Google's main privacy regulator in the European Union has launched an investigation into whether it complied with EU data protection laws when it used personal data to train AI.
Specifically, it is looking into whether the tech giant should conduct a data protection impact assessment (DPIA) to proactively consider the risks of AI technology to individuals’ rights and freedoms due to the information used to train the models.
Generative AI tools are notorious for creating plausible-sounding falsehoods. This tendency, combined with their ability to provide personal information on demand, creates a lot of legal risk for creators. Ireland’s Data Protection Commission (DPC), which oversees Google’s compliance with the country’s General Data Protection Regulation (GDPR), has the power to fine Alphabet (Google’s parent company) up to 4% of its annual global revenue for confirmed violations.
Google has developed several generative AI tools, including a full suite of general-purpose large-scale language models (LLMs) branded as Gemini (formerly Bard). They use this technology to power AI chatbots, including those that enhance web searches. The foundation of these consumer-facing AI tools is a Google LLM called PaLM2, which was released at last year’s I/O developer conference.
The Irish Data Protection Commissioner has said it is investigating how Google developed these underlying AI models under section 110 of the Irish Data Protection Act 2018, which transposes the GDPR into national law.
Training GenAI models typically requires massive amounts of data, and the types of information LLM authors collect, how they obtain it, and where they obtain it are increasingly being scrutinized in light of various legal issues, including copyright and privacy.
In the latter case, information used as AI training feed containing personal data of EU citizens is subject to the block’s data protection rules, whether scraped from the public internet or obtained directly from users. This is why many LLMs have already faced privacy compliance questions and some GDPR enforcement, including OpenAI, which created GPT (and ChatGPT), and Meta, which developed the Llama AI model.
Elon Musk-owned X has also faced GDPR complaints and anger over its use of people’s data to train AI at the DPC. This has led to court proceedings and X promising to limit its data processing, but no sanctions. X could still face GDPR fines if the DPC determines that its processing of user data to train its AI tool Grok violated regulations.

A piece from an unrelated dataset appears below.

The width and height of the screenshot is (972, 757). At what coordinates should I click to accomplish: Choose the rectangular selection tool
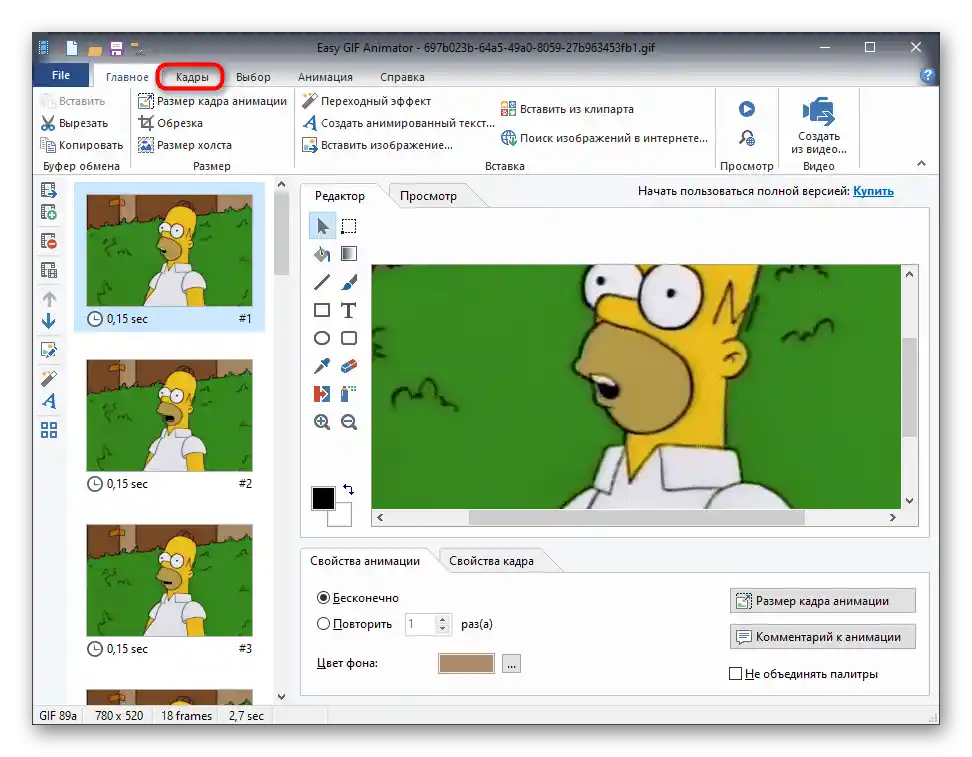point(349,226)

The DPC’s DPIA investigation into Google’s GenAI is the latest regulatory action in this area.
“The legal investigation relates to the question of whether Google complied with its obligation under Article 35 of the General Data Protection Regulation (Data Protection Impact Assessment) to conduct an assessment prior to engaging in the processing of personal data of EU/EEA data subjects in connection with the development of a foundational AI model, Pathways Language Model 2 (PaLM 2),” the DPC said in a press release.
DPIAs “can be crucial to ensuring that individuals’ fundamental rights and freedoms are appropriately taken into account and protected when the processing of personal data is likely to result in high risks”.

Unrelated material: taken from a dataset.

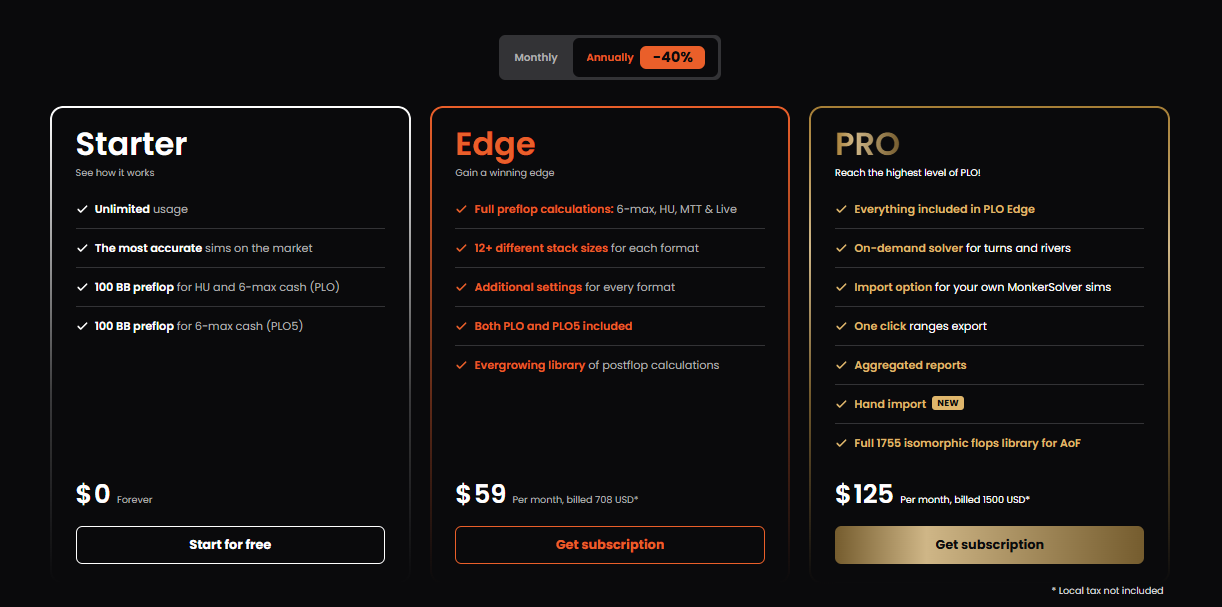Click the Starter plan heading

“This legal inquiry forms part of the DPC’s broader efforts to work with EU/EEA (European Economic Area) peer regulators to regulate the processing of personal data of EU/EEA data subjects when developing AI models and systems,” the DPC added, noting that the bloc of GDPR Enforcer Network members is continuing to work to reach some kind of consensus on how best to apply privacy laws to GenAI tools.
Google did not respond to questions about the data sources used to train the GenAI tool, but spokesperson Jay Stoll emailed a statement saying Google “takes its obligations under GDPR seriously and will work constructively with the DPC to answer their questions.”